----- Exercise input -----

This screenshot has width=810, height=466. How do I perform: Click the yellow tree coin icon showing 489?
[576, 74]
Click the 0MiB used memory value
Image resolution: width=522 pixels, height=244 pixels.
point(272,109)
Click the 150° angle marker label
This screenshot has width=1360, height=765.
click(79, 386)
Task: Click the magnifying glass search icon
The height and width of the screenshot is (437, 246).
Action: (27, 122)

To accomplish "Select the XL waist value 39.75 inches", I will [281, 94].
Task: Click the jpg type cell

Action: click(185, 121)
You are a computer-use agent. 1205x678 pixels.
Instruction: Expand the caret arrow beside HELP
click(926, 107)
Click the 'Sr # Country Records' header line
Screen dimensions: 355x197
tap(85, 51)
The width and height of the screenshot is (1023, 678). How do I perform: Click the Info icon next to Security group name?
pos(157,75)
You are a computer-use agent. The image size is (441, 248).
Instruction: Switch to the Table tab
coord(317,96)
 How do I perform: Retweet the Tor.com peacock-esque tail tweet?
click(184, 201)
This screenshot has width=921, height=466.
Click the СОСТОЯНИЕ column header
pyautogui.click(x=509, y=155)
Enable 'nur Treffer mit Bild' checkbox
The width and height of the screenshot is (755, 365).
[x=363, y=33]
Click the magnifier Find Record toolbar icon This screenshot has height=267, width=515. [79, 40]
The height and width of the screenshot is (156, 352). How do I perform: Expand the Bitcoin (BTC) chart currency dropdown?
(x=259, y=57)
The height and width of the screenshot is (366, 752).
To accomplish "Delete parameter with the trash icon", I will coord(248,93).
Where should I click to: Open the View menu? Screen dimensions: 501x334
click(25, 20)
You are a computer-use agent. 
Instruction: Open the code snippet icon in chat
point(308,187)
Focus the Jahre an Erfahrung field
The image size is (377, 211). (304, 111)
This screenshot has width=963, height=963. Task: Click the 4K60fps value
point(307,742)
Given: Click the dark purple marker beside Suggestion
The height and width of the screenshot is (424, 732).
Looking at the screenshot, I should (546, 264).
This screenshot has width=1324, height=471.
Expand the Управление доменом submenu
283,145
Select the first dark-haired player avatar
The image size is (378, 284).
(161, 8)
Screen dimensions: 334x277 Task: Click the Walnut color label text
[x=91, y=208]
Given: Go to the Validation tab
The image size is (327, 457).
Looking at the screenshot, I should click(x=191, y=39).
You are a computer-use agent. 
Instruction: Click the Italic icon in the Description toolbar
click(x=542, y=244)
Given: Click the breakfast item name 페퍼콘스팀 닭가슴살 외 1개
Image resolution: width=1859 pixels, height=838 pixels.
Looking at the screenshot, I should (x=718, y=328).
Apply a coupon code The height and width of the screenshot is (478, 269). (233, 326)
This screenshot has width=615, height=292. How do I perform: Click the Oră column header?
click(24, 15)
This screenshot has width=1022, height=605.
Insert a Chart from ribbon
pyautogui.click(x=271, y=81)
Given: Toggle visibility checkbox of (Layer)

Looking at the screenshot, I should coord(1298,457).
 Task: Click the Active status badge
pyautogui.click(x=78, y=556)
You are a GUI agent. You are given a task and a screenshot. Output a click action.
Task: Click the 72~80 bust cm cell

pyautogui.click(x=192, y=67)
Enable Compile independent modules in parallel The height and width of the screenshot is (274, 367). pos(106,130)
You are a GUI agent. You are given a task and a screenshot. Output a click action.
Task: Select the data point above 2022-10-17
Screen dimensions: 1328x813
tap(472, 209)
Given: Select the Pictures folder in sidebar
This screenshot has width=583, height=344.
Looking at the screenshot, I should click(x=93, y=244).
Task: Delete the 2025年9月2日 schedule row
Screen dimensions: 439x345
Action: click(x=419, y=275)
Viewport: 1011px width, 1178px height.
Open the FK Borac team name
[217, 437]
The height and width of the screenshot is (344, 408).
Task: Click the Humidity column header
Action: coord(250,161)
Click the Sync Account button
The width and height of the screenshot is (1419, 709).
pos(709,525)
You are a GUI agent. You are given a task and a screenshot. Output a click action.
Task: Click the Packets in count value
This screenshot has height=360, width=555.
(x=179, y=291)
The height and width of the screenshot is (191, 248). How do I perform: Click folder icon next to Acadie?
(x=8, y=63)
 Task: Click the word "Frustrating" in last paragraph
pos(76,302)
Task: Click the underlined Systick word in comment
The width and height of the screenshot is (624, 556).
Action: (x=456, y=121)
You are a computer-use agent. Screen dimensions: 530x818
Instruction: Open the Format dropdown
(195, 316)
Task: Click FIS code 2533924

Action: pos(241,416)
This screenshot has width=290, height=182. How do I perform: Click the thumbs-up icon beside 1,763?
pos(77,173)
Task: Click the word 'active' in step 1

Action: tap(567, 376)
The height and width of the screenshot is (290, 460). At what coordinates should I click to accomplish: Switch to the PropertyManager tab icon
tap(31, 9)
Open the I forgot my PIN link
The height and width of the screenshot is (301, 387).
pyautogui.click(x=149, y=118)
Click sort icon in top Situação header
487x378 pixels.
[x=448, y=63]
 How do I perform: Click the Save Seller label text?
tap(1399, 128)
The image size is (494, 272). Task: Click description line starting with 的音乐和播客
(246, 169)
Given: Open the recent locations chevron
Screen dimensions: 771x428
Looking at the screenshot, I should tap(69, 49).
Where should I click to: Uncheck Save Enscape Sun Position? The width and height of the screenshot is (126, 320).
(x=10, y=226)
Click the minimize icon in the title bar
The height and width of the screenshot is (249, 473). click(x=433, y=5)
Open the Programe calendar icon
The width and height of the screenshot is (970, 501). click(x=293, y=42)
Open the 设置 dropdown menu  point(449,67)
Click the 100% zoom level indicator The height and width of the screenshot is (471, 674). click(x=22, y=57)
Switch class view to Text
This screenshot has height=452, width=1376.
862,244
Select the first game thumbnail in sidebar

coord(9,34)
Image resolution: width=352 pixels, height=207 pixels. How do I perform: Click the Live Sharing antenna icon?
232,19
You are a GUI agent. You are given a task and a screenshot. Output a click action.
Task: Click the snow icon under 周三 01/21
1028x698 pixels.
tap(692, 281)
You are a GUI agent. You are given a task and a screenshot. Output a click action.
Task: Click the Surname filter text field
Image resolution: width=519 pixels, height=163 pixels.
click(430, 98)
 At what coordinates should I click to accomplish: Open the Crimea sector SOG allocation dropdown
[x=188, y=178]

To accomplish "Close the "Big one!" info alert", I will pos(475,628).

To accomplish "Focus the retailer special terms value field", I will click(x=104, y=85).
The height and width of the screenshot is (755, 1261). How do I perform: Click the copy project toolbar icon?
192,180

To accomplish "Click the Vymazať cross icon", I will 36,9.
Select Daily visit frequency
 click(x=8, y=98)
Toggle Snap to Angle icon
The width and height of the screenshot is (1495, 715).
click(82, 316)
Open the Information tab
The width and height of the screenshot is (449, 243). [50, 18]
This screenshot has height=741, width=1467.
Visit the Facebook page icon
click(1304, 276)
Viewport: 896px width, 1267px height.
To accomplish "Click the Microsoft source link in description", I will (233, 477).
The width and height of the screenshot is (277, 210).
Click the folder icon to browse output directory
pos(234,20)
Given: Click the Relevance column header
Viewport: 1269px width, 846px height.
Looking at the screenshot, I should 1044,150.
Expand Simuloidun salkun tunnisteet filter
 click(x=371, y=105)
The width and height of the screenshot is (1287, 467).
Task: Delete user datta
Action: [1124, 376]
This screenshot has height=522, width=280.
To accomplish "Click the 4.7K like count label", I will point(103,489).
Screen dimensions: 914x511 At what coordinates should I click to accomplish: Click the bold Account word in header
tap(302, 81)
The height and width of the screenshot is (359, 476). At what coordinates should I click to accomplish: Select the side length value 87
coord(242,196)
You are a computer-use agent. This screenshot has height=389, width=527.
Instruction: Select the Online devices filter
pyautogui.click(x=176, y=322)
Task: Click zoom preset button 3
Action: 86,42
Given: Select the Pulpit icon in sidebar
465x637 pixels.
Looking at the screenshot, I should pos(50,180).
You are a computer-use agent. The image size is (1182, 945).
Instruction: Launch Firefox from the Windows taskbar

-----

# Aim of the exercise
Each line from the one containing "You are a computer-use agent. The image size is (1182, 945)." to the end of the listing above should be copied exactly, and nothing else.

# Exercise result
You are a computer-use agent. The image size is (1182, 945).
Instruction: Launch Firefox from the Windows taskbar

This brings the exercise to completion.